Please let The DO know of other organizations and individuals in the profession who are helping Haiti survivors in this time of greatest need.

AOA-DOCARE initiative

At its midyear meeting in Chicago earlier this month, the AOA Board of Trustees allocated $5,000 toward Haiti relief. This money will be used to support medical missions to Haiti that will be organized by DOCARE International in partnership with Doctors United For Haiti and Michigan State University. Managed by the AOA, DOCARE is a medical outreach organization dedicated to providing much-needed health care to indigent and isolated populations in the Western Hemisphere.

In addition to the $5,000 allocation from the AOA, DOCARE has raised $5,000 from members of the osteopathic medical profession for Haiti relief.
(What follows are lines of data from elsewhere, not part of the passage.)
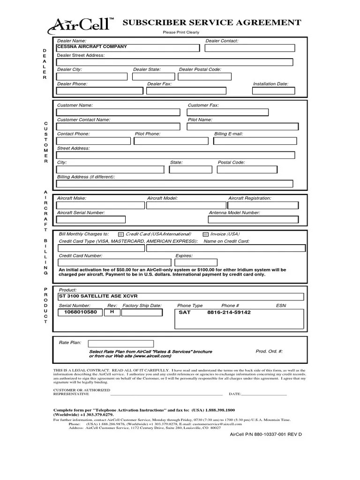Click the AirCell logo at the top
pos(81,24)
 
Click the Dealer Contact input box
pos(250,47)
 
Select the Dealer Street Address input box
pos(174,62)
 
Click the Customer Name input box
pos(118,112)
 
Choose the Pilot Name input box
pos(243,126)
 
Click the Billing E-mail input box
pos(255,141)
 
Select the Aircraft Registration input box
pos(262,205)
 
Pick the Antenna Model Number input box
pos(253,219)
To make a donation, send a check made payable to DOCARE International to Michael Mallie, executive director, DOCARE International, American Osteopathic Association, Fourth Floor, 142 E. Ontario St., Chicago, IL 60611-2864. Make sure to specify that your donation is for Haiti relief.

For information on volunteering on a DOCARE Haiti mission, e-mail

Preparing to help

Before volunteering to provide care in Haiti, it is essential for DOs and osteopathic medical students to understand what they will confront in this politically turbulent and high-crime, as well as disease-infested, country—the most destitute in the Western Hemisphere.

With the American Medical Association, which publishes the journal Disaster Medicine and Public Health Preparedness, the AOA is co-sponsoring a webinar for medical responders deploying to Haiti. To take part in the seminar, register on the journal’s Web site.

On its Web site, DOCARE has posted a communiqué from the United Nations Department of Housing and Information that includes important contact information for those wishing to volunteer in Haiti.

Prior to traveling to Haiti, members of the profession should also review information on the country’s public health situation on the Web sites of the Centers for Disease Control and Prevention and the World Health Organization.

Again, the AOA applauds all who are making personal sacrifices to volunteer in Haiti and those who are contributing money and medical supplies to relief efforts. We must remember that Haitians will need medical care and other relief long after the earthquake has receded from international news reports.